■ HOW TO COMPLETE THIS TASK: Word for word, copy the data that follows and skip its pictures.

#####

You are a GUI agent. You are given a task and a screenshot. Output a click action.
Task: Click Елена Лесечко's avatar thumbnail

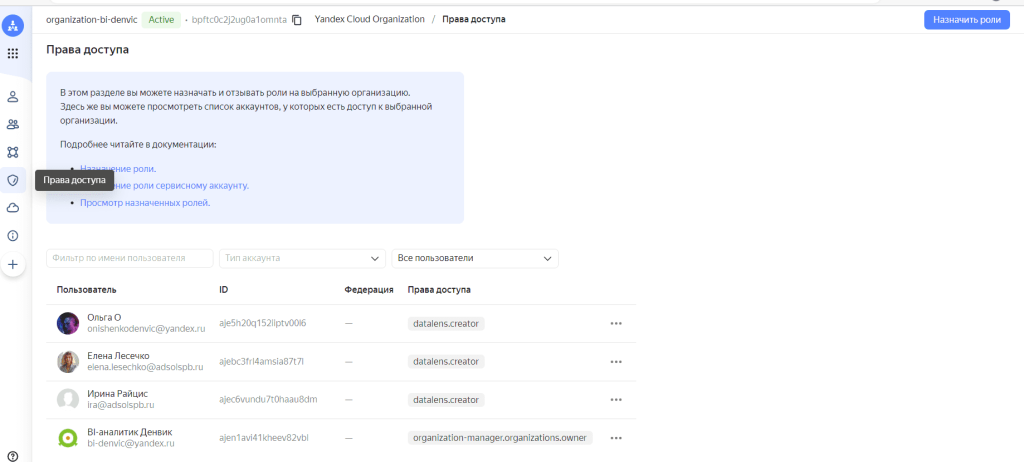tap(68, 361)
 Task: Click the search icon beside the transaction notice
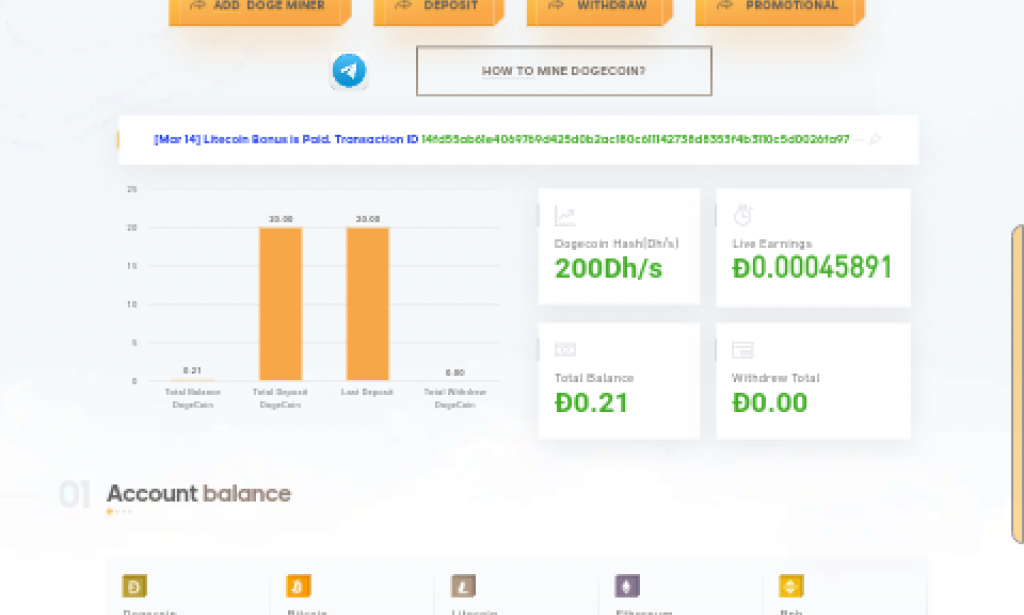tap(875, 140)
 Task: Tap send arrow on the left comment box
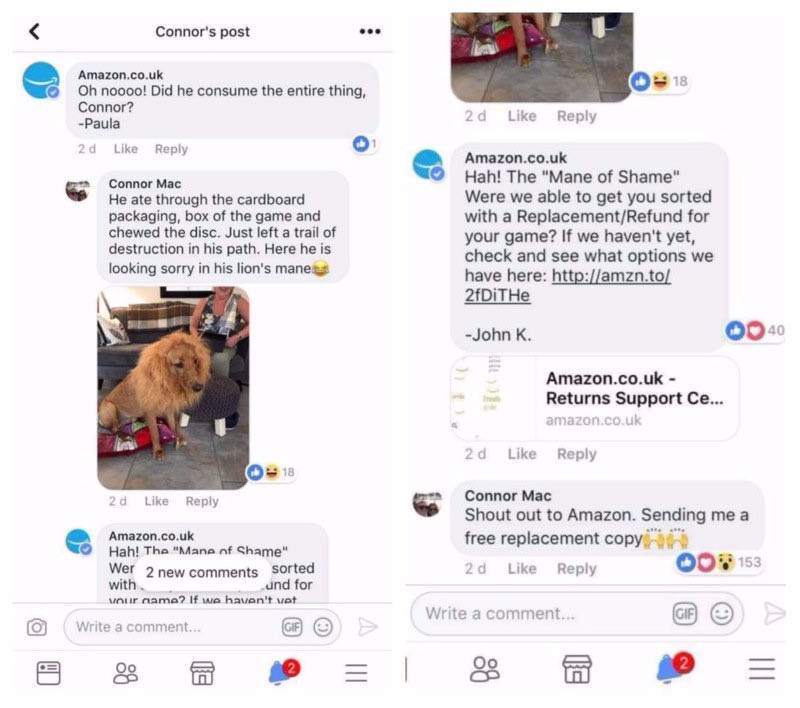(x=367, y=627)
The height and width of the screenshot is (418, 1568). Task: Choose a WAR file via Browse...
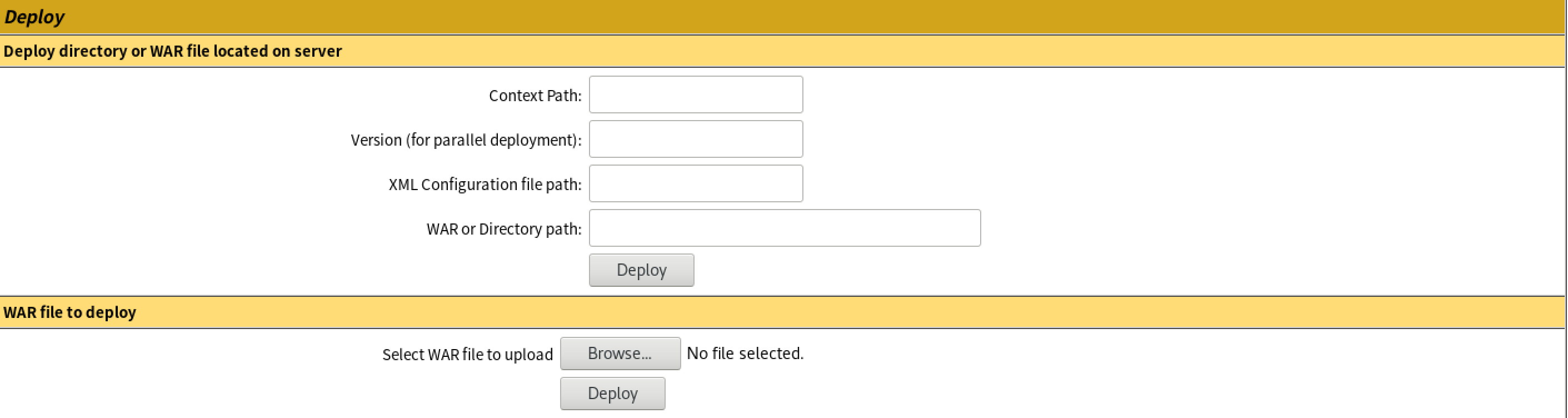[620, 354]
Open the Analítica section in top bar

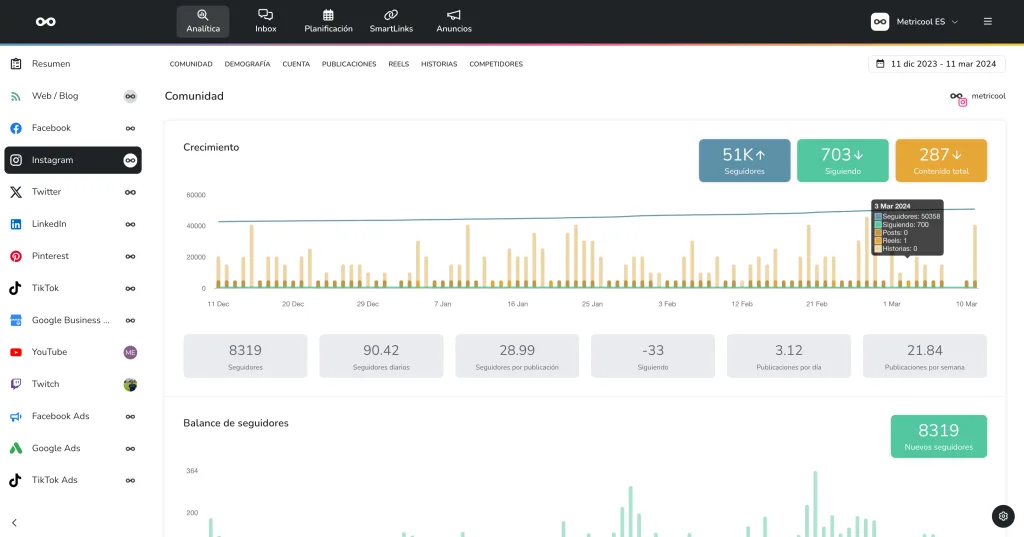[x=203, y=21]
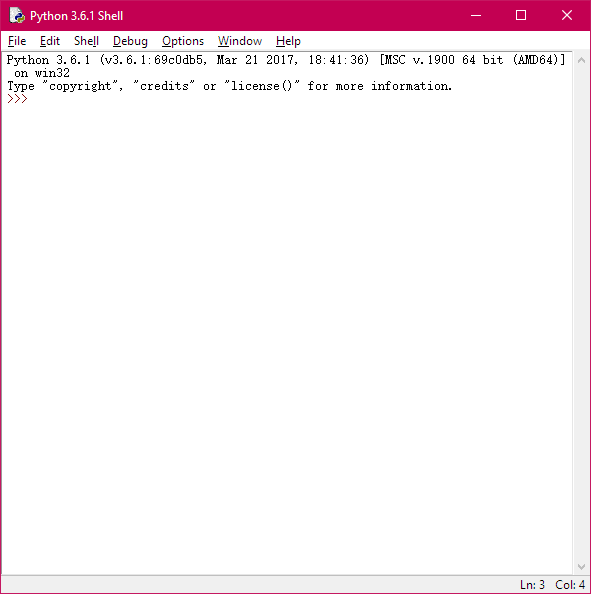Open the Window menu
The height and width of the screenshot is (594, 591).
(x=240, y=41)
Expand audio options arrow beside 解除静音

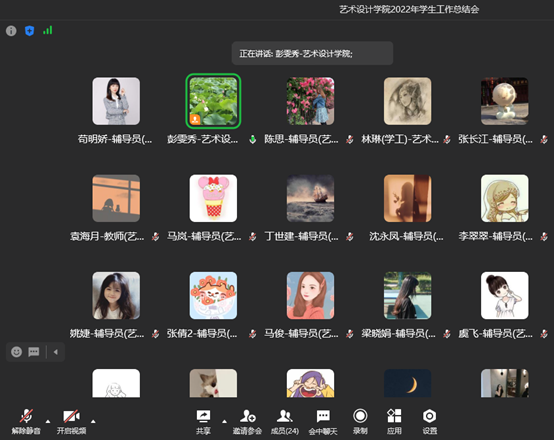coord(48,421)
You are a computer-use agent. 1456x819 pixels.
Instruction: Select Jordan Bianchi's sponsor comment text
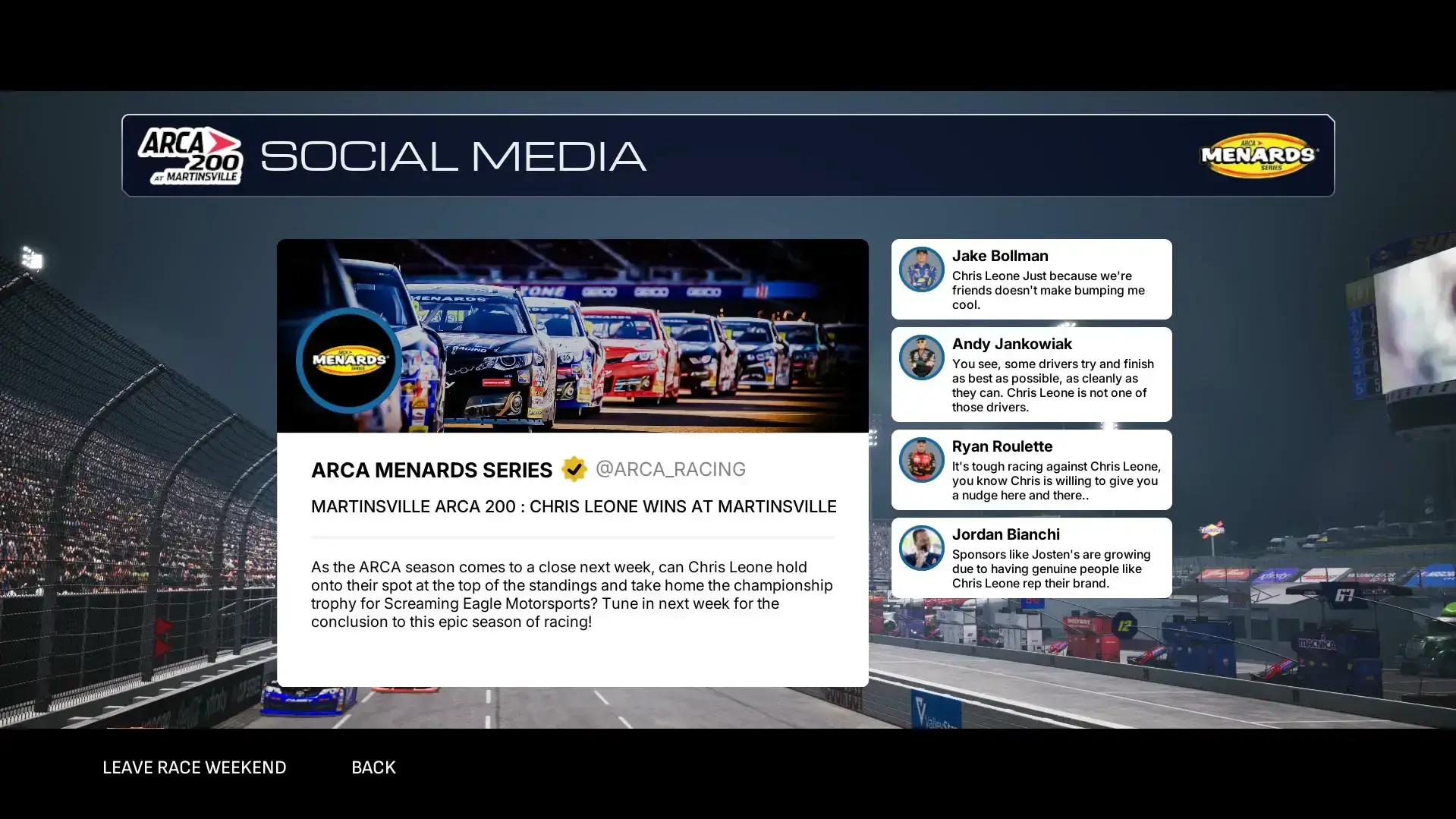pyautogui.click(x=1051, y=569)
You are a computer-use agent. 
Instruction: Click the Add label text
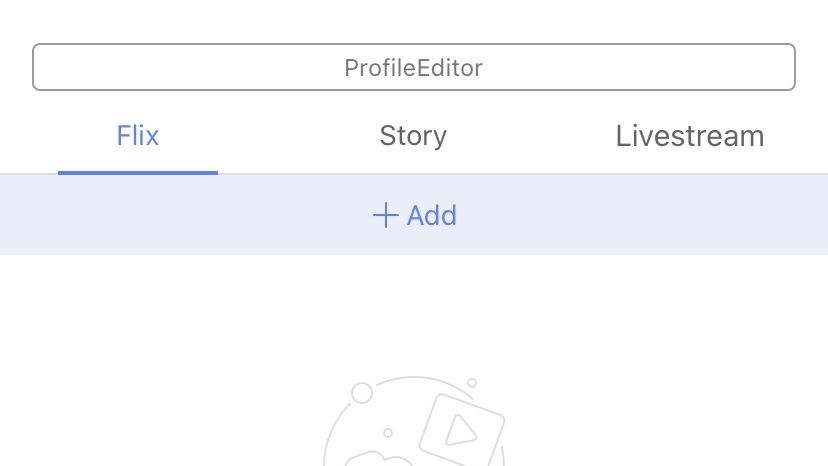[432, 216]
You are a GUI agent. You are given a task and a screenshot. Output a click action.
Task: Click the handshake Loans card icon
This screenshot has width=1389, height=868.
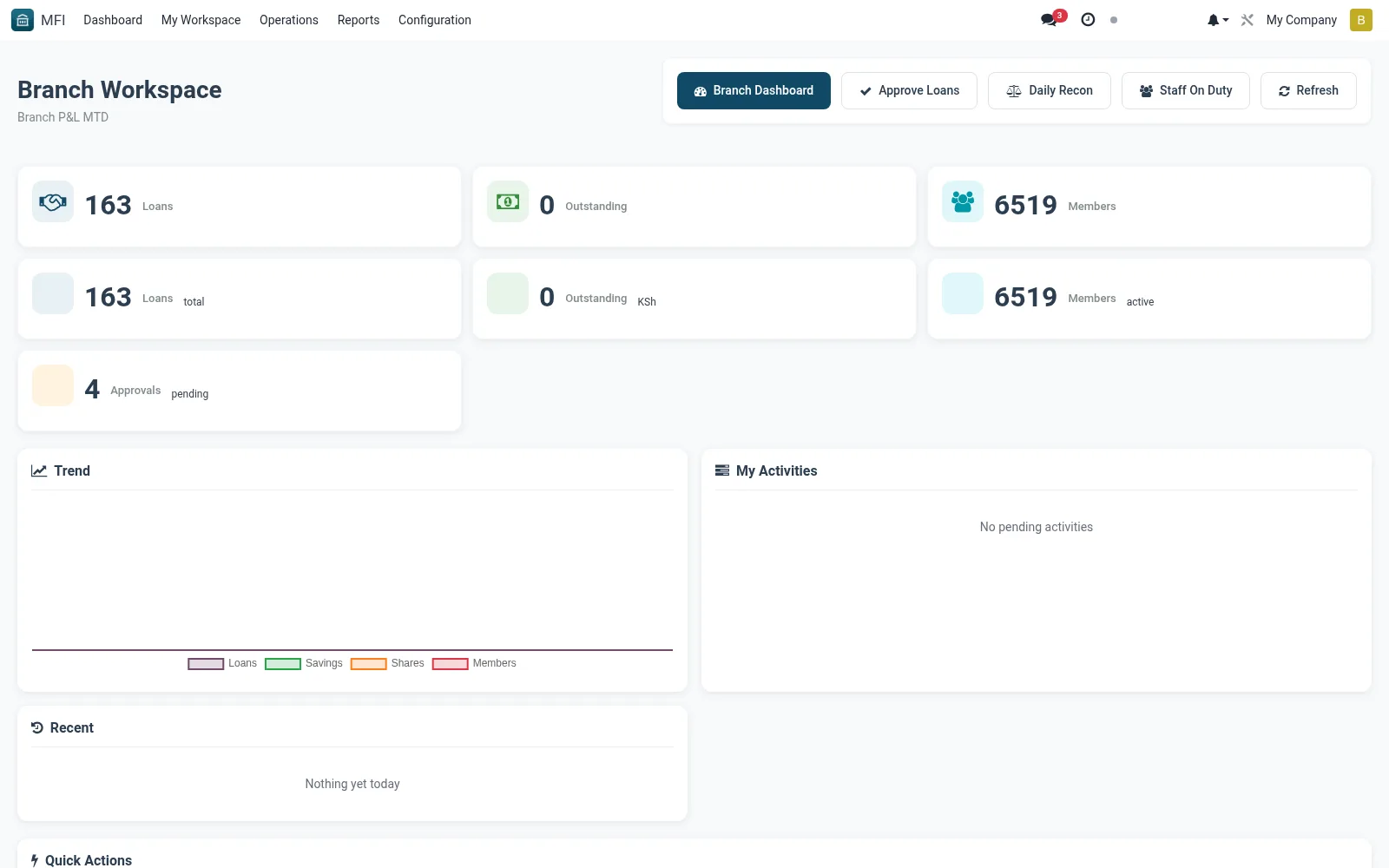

#####

■ SOLVED EXERCISE:
You are a GUI agent. You are given a task and a screenshot. Output a click action.
Task: Click Елена Лесечко's avatar thumbnail

tap(68, 361)
 Task: Click the search icon beside the transaction notice
tap(875, 140)
 Task: Tap send arrow on the left comment box
(x=367, y=627)
The height and width of the screenshot is (418, 1568). Task: Choose a WAR file via Browse...
[620, 354]
Open the Analítica section in top bar

[x=203, y=21]
Open the Window menu
The height and width of the screenshot is (594, 591).
(x=240, y=41)
Expand audio options arrow beside 解除静音

coord(48,421)
You are a computer-use agent. 1456x819 pixels.
Instruction: Select Jordan Bianchi's sponsor comment text
pyautogui.click(x=1051, y=569)
You are a computer-use agent. 
Instruction: Click the Add label text
[432, 216]
You are a GUI agent. You are given a task and a screenshot. Output a click action.
Task: Click the handshake Loans card icon
This screenshot has width=1389, height=868.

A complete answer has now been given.